As a general rule, we think profitable companies are less risky than companies that lose money. Having said that, sometimes statutory profit levels are not a good guide to ongoing profitability, because some short term one-off factor has impacted profit levels. In this article, we'll look at how useful this year's statutory profit is, when analysing Ohki Healthcare HoldingsLtd (TYO:3417).
While Ohki Healthcare HoldingsLtd was able to generate revenue of JP¥282.9b in the last twelve months, we think its profit result of JP¥3.19b was more important. In the chart below, you can see that its profit and revenue have both grown over the last three years.
Check out our latest analysis for Ohki Healthcare HoldingsLtd
Of course, when it comes to statutory profit, the devil is often in the detail, and we can get a better sense for a company by diving deeper into the financial statements. Today, we'll discuss Ohki Healthcare HoldingsLtd's free cashflow relative to its earnings, and consider what that tells us about the company. Note: we always recommend investors check balance sheet strength. Click here to be taken to our balance sheet analysis of Ohki Healthcare HoldingsLtd.
Examining Cashflow Against Ohki Healthcare HoldingsLtd's Earnings
Many investors haven't heard of the accrual ratio from cashflow, but it is actually a useful measure of how well a company's profit is backed up by free cash flow (FCF) during a given period. In plain english, this ratio subtracts FCF from net profit, and divides that number by the company's average operating assets over that period. This ratio tells us how much of a company's profit is not backed by free cashflow.
That means a negative accrual ratio is a good thing, because it shows that the company is bringing in more free cash flow than its profit would suggest.

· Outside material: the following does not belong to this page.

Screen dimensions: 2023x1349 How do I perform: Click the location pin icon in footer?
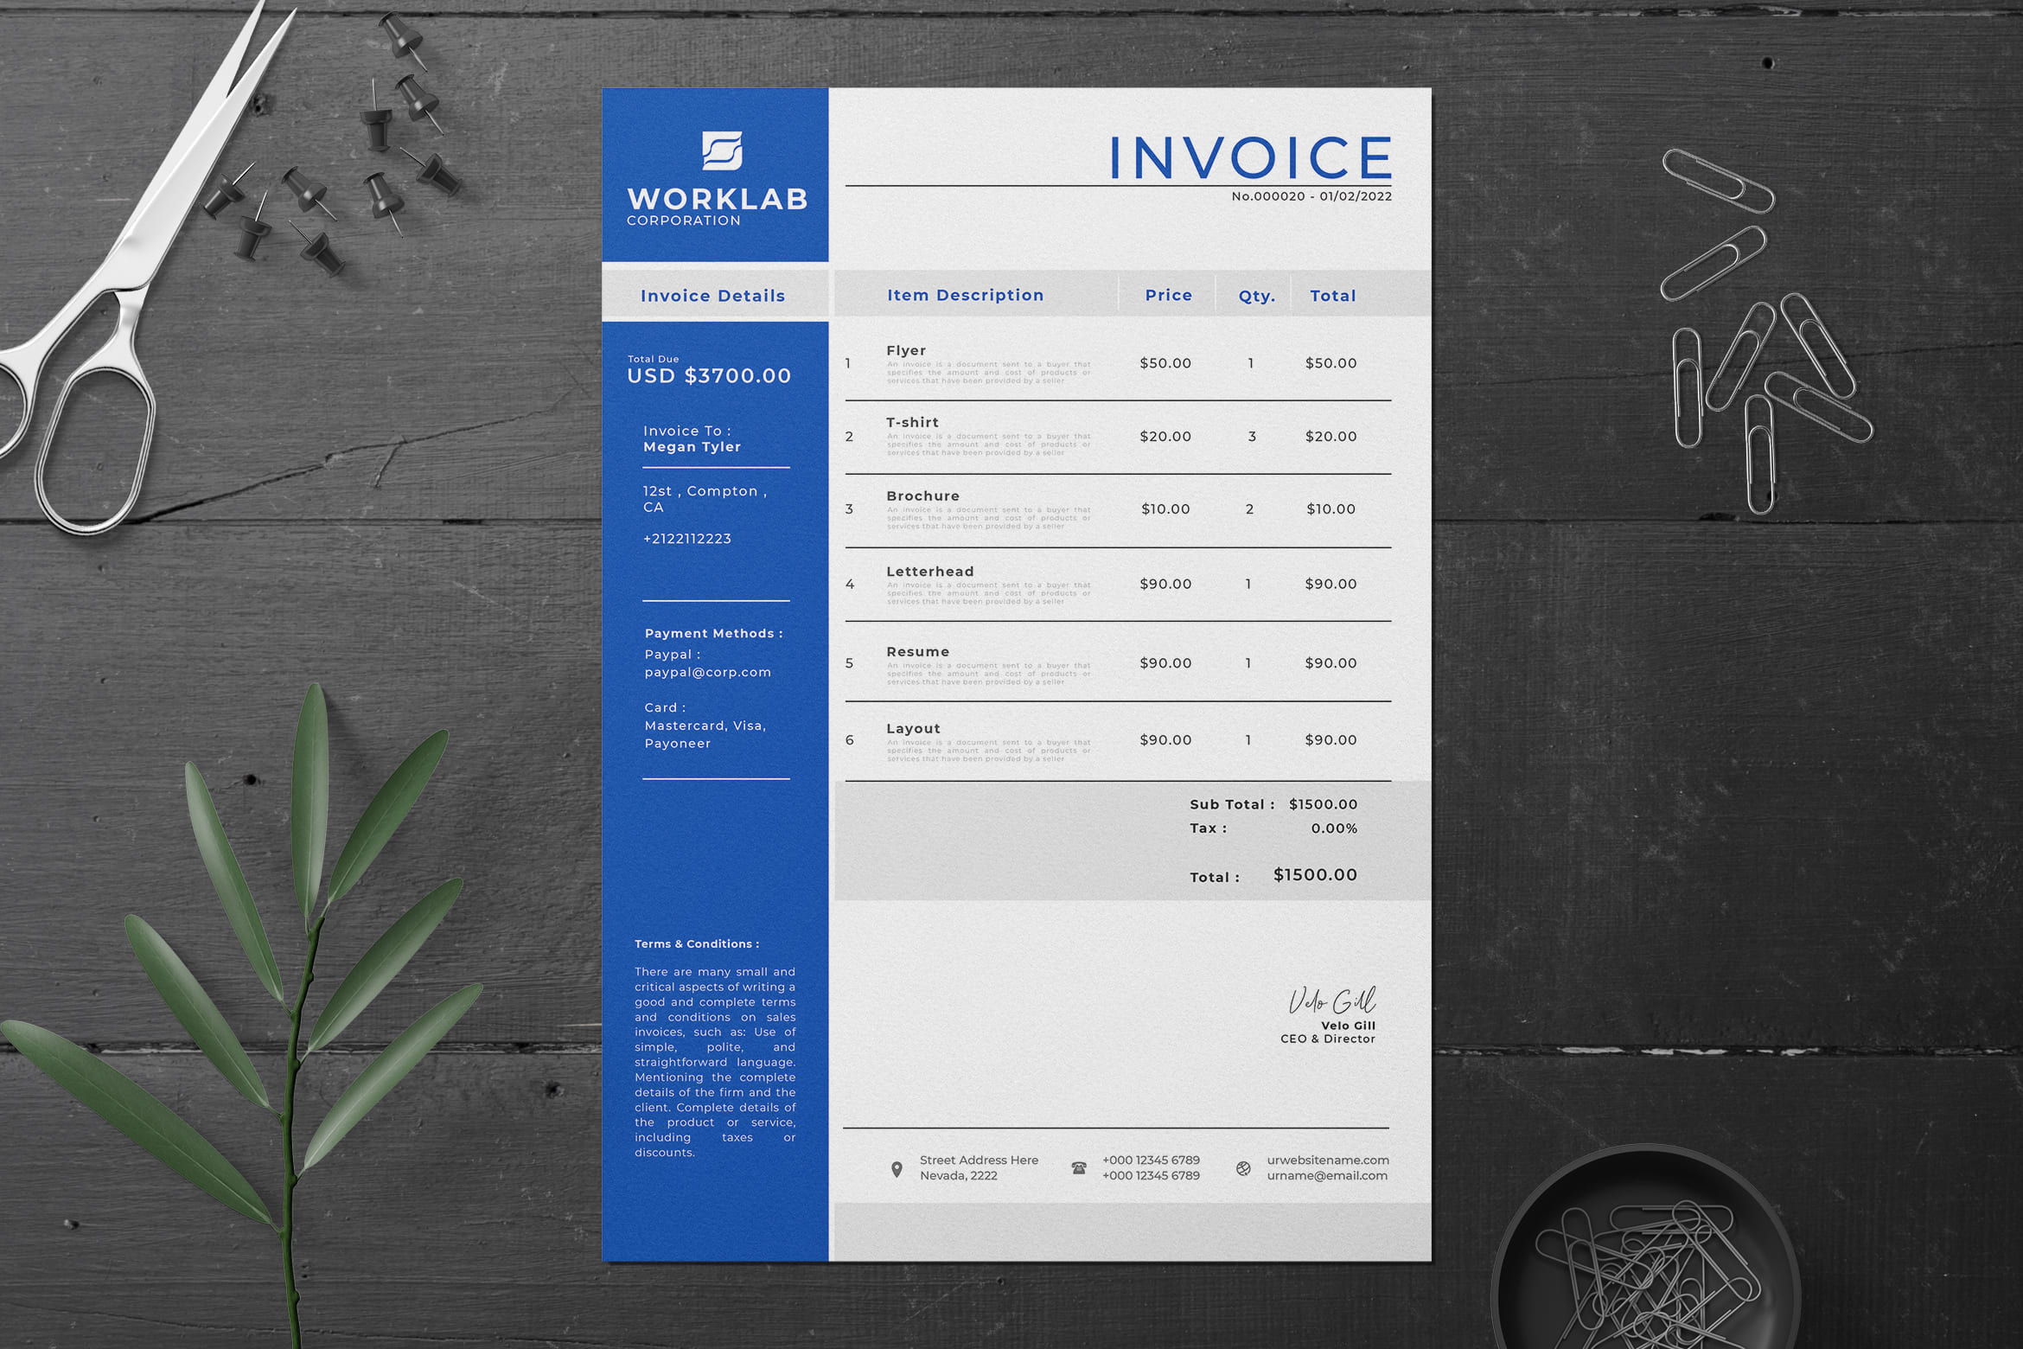click(897, 1169)
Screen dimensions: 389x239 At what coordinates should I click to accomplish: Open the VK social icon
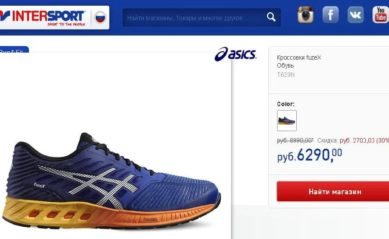pos(355,15)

While it's not a problem to have a positive accrual ratio, indicating a certain level of non-cash profits, a high accrual ratio is arguably a bad thing, because it indicates paper profits are not matched by cash flow. Notably, there is some academic evidence that suggests that a high accrual ratio is a bad sign for near-term profits, generally speaking.
For the year to September 2020, Ohki Healthcare HoldingsLtd had an accrual ratio of 0.20. Therefore, we know that it's free cashflow was significantly lower than its statutory profit, which is hardly a good thing. Over the last year it actually had negative free cash flow of JP¥1.5b, in contrast to the aforementioned profit of JP¥3.19b. We also note that Ohki Healthcare HoldingsLtd's free cash flow was actually negative last year as well, so we could understand if shareholders were bothered by its outflow of JP¥1.5b.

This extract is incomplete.